森山未來が主演を務めた映画「大いなる不在」の監督・近浦啓がキャスティング秘話を語ったインタビューが到着した。

「コンプリシティ/優しい共犯」で第19回東京フィルメックスの観客賞を受賞した近浦が、実体験に着想を得て制作した本作。主人公の卓(たかし)は幼い頃に家族を捨てた父・陽二が警察に捕まったという報せを受ける。久しぶりに再会した陽二は認知症で別人のように変わっており、再婚相手の義母も行方がわからなくなっていた。やがて卓は、陽二と義母の生活を調べ始める。

卓役に森山、陽二役に藤竜也をキャスティングした理由について、近浦は「1人の映画ファンとしての単純な欲望を純粋に叶えようとしたということです。森山さんと藤さんは役者さんとしての出自は全然違うし、お芝居のタイプも全然違う。だからこの組み合わせはもう感覚的なひらめき、発見以外の何物でもない」と明かす。森山に関しては、公式サイトの問い合わせフォームから近浦自ら出演依頼のメールを送ったそうで「もし森山さんに断られていたら、この映画を作っていなかったです。

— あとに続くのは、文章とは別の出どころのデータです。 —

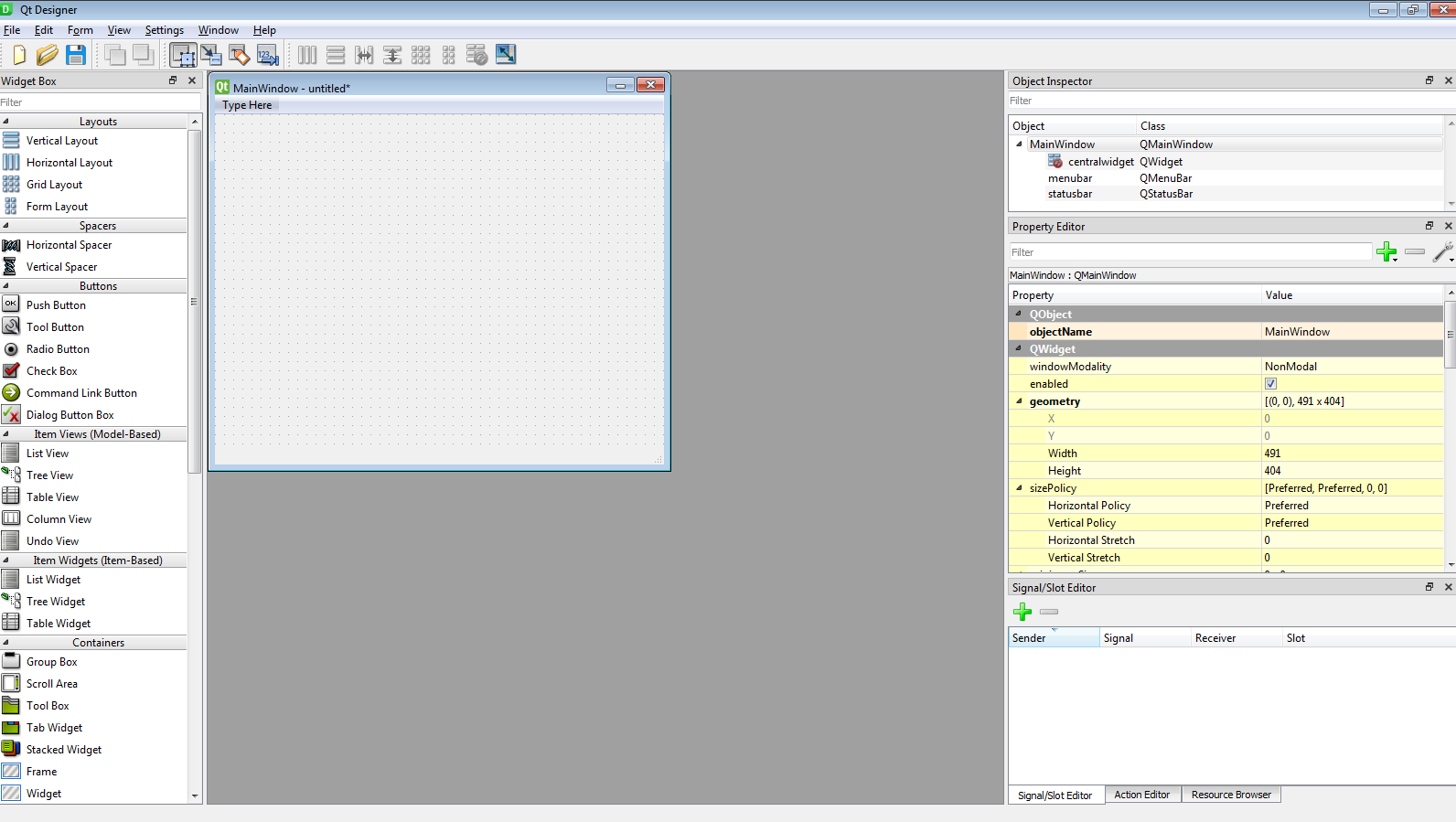The height and width of the screenshot is (822, 1456).
Task: Open a form with folder icon
Action: point(48,55)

代役は一切考えられなかった」と伝え、オファーを受けた森山は「今の日本映画界によくある立ち上がり方とはまた違うプロセスで、かつちゃんと映画作りがしたいという思いや考え方に惹かれました」と述べた。

藤とは、近浦が初めて手がけた短編「Empty House」、長編第1作「コンプリシティ/優しい共犯」に続く3度目のタッグとなった。近浦は大島渚の監督作「愛のコリーダ」での最初の“藤竜也体験”を回顧しながら「自分が映画を作るならこんな役者と仕事がしたいと、まだ学生の頃から思い続けていました」「常に新しいものを作ろうとしている真摯さ、気迫がある」と語る。また芝居に対する藤の姿勢に言及し「細かく人物造形の話をするというより、現場に身を置きながら、鋭い感度で役の芯をつかみ取り、その人生を生きていく──そういった役者だと思います」と信頼をにじませた。

真木よう子、原日出子も出演した「大いなる不在」は7月12日より東京・テアトル新宿、TOHOシネマズ シャンテほか全国で順次上映。7月19日からは、ギャガの配給にて米ニューヨークのアンジェリカ・フィルム・センターでも劇場公開されることが決定した。